L’OPEP s’engage à aider le Gabon à renforcer sa production pétrolière

Economie

L’OPEP s’engage à aider le Gabon à renforcer sa production pétrolière

Le secrétaire général de l’Organisation des pays exportateurs du pétrole (OPEP), Mohammad Barkindo, en visite au Gabon a déclaré au terme d’une séance de travail avec le ministre du pétrole et des hydrocarbures, Pascal Houangni Ambouroué, qu’il accompagnera le pays dans ses efforts pour booster sa production pétrolière.

 

Alors que l’économie nationale est encore chancelante après la chute massive et durable du cours d pétrole, une éclaircie est à prévoir pour le Gabon.

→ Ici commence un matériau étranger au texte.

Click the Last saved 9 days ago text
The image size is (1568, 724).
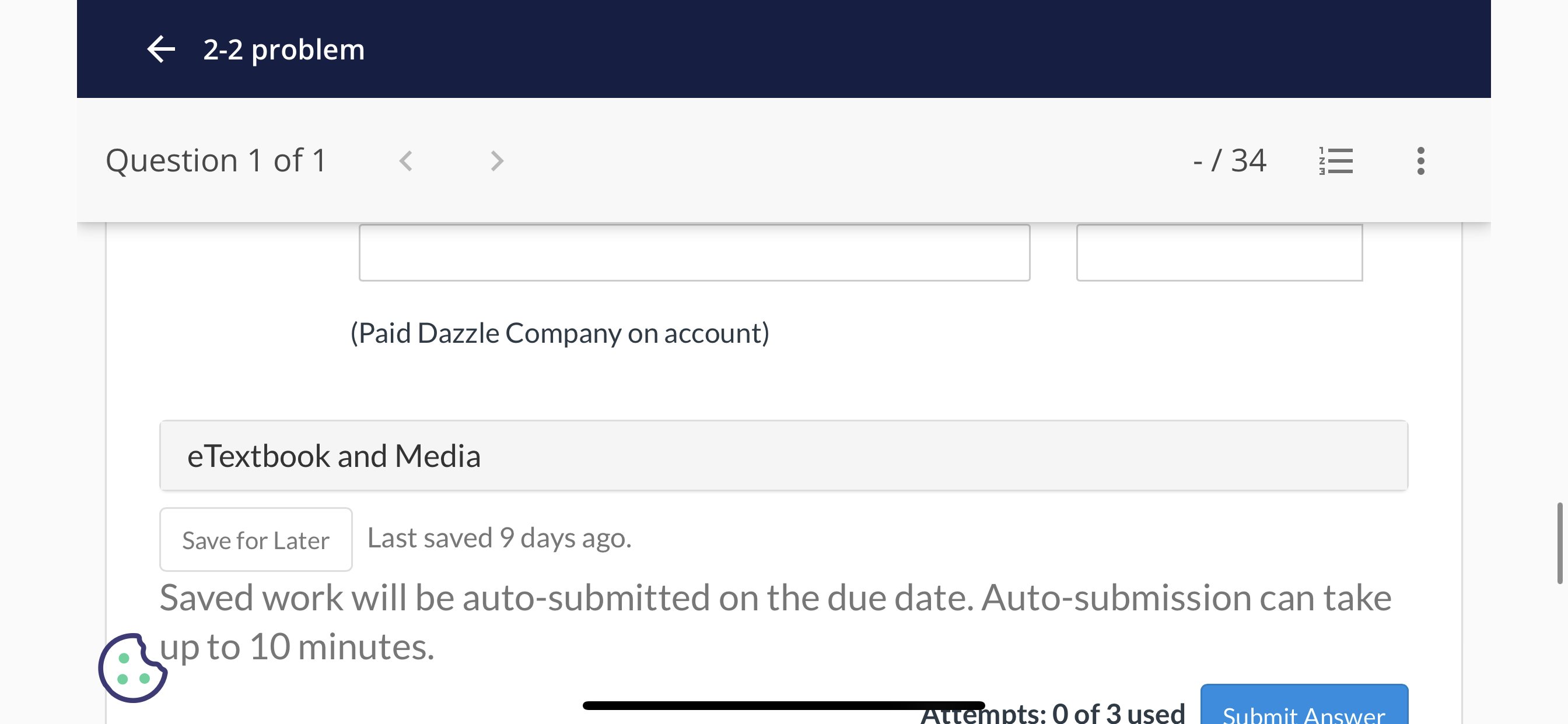(499, 538)
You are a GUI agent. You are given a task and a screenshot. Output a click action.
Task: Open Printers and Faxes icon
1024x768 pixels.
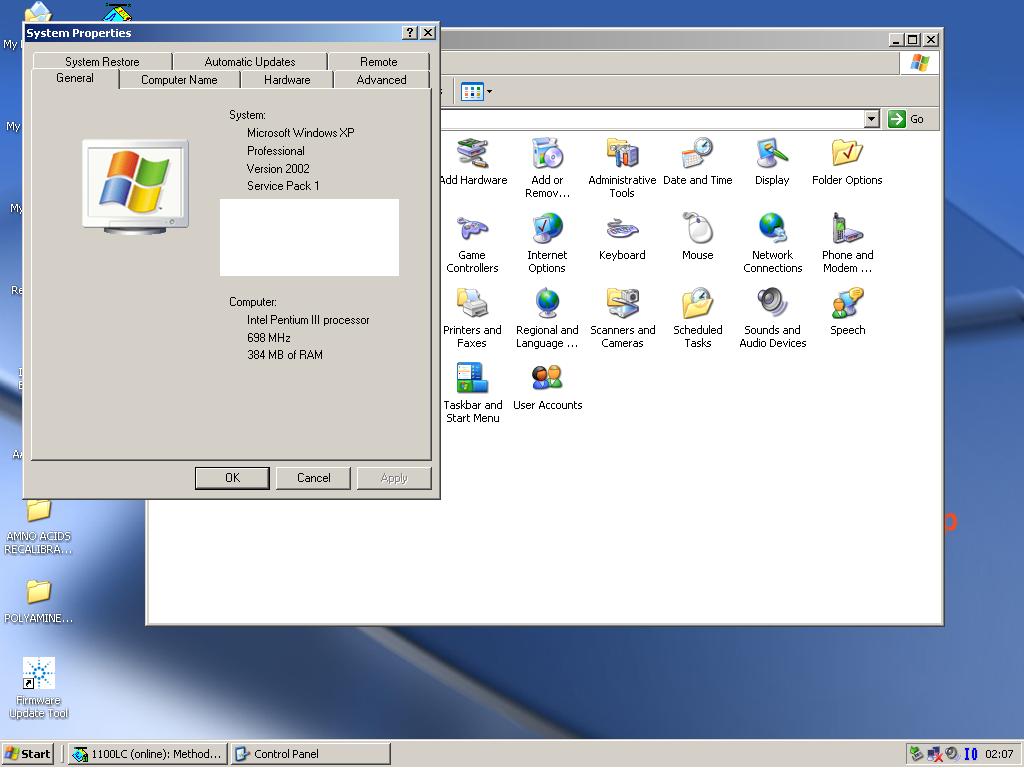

Le Ministère des Hydrocarbures, dirigé par Pascal Houangni Ambouroué, a signé un accord mardi avec le Secrétaire général de l’Opep, Mohammad Barkinda, après une visite au siège de Gabon Oil Company (GOC).

 

L’Opep entend appuyer le Gabon dans la mise en œuvre de politiques en matière de pétrole. « Le Gabon dispose d’un énorme potentiel, en plus de bons projets en matière d’hydrocarbures. Maintenant, il ne reste que la mise en pratique de ces projets. Et c’est à ce niveau que nous souhaiterions intervenir », a déclaré Mohammed Barkindo.

 

« Nous allons avec les autorités gabonaises entreprendre une vision conjointe pour dans quelle mesure surmonter la crise dans le secteur du pétrole » a-t-il poursuivi. Pour ce faire, il s’est engagé à soutenir le « la mise en place des procédures organisationnelles et opérationnelles » développées par l’OPEP dont le Gabon n’a pas pu profiter, ayant quitté l’organisation en 1995.

 

Le Gabon a réintégré de nouveau l’Opep vingt-et-un ans plus tard, en juillet dernier, poussé par la baisse des performances nationales en matière de production pétrolière (9000 barils par jours), mais également par la chute des cours du pétrole sur le marché mondial. De 100 à 120 dollars entre 2011 et 2014, les cours du pétrole ont perdu plus de 50% de leur valeur de départ.

 

Cette baisse affecte lourdement les finances publiques du Gabon. Le pétrole y joue en effet encore un rôle central (27% du PIB). Pour autant, le pays a entamé une transition via de gros efforts de diversification. Pour rappel, il y a quelques années, l’or noir comptait encore pour 45% de son PIB.

 

« Sans ce virage, nous n’aurions pu supporter le choc que l’on connaît actuellement. Désormais le secteur hors pétrole tire notre croissance », faisait remarquer Désiré Guédon, ancien Ministre de l’Énergie et des Ressources Hydrauliques, parti rejoindre les rangs de la BEAC en début d’année.